In tale ottica, appare offrire la giusta sintesi quanto affermato già anni orsono da Franklin D. Roosvelt: “Competition has been shown to be useful up to a certain point and no further, but cooperation, which is the thing we must strive for today, begins where competition leaves off”.

In senso diametralmente opposto, invece, sembra andare la proposta del ministro Franceschini (che ha già avuto il “plauso” del direttore generale dell’Unesco, Irina Bokova, e già al vaglio della VII Commissione del Senato), più sopra accennata ed oggetto qui di brevi considerazioni che prendono spunto dalla triste considerazione che i conflitti armati hanno costituito e costituiscono una delle principali cause di danneggiamento e distruzione del patrimonio culturale e mondiale, non solo per motivi di necessità di conseguire un obiettivo militare ma anche perché, nella strategia del soggetto aggressore, l’attacco ai beni culturali equivale al tentativo di annullare l’identità e le memoria storica del nemico (dalla antichissima “Carthago delenda est” agli odierni scempi dell’Isis). Ebbene, a seguito delle Convenzioni di Ginevra del 1949 e di quella dell’Aja del 1954 (e del II Protocollo del 1999), gli attacchi contro i beni culturali costiuiscono oggi gravi violazioni del diritto internazionale umanitario e, nell’ambito di un conflitto, possono essere considerati reati nazionali, crimini di guerra o, perfino, crimini contro l’umanità: queste considerazioni non disgiunte dalla riflessione che l’Italia detiene la metà di tutto il patrimonio culturale del mondo ed il numero più elevato di beni considerati “patrimonio dell’umanità”, oltre al fatto che, con le proprie Forze Armate, è uno dei primi contributori dell’ONU per la partecipazione a missioni di supporto alla pace, hanno per l’appunto, indotto lo Stato Maggiore della Difesa a elaborare una direttiva che delineasse in generale gli elementi salienti delle norme, delle convenzioni e dei protocolli intervenuti in materia al fine di diffondere nell’ambito delle Forze Armate, il regime preventivo e sanzionatorio vigente in materia. Tale formazione è certamente propedeutica a quella che i nostri militari, a loro volta, devono fornire all’estero, nelle missioni in cui sono impegnati, e che vedono, tra i loro compiti, anche quelli di training and mentoring: Quindi, proprio riguardo ai Beni Culturali, appare ancora più evidente la necessità di una sempre maggiore ed intensa cooperazione civile-militare, anche per la particolare materia trattata e le specifiche professionalità richieste.

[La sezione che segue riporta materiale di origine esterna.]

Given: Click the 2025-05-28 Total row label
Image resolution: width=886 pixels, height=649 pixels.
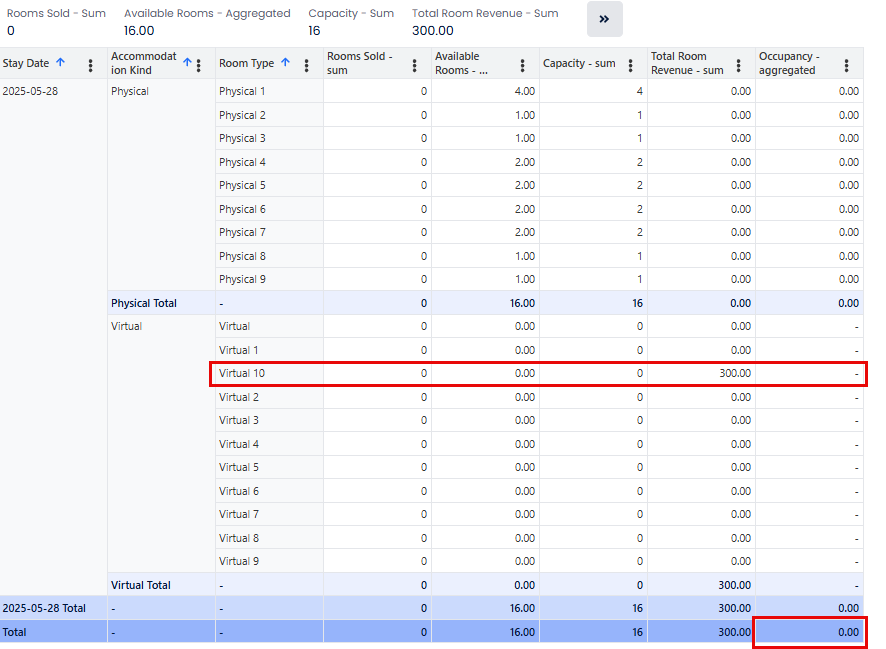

Nell’ottica della proposta del ministro Franceschini, stante le considerazioni sin qui svolte, si ritiene che le nostre Forze Armate ben possano essere il punto di riferimento, anche in sede ONU, nella preparazione, teorica e pratica, dei futuri- ed auspicabili- caschi blu specializzati nella difesa dei Beni Culturali, in un naturale contesto di cooperazione civile-militare soprattutto, in questo caso, con professionisti ed enti civili appartenenti al mondo dell’arte e della cultura.

Marco Valerio Verni

[L'autore, avvocato del Foro di Roma, è esperto in diritto penale, diritto penale militare e diritto internazionale umanitario. Ufficiale in congedo (Ruolo Commissari) del Corpo Militare della Croce Rossa Italiana è Consigliere Qualificato delle Forze Armate per l'applicazione del D.I. U. nei conflitti armati e membro del Settore Rapporti Internazionali dell’Ordine degli Avvocati di Roma.]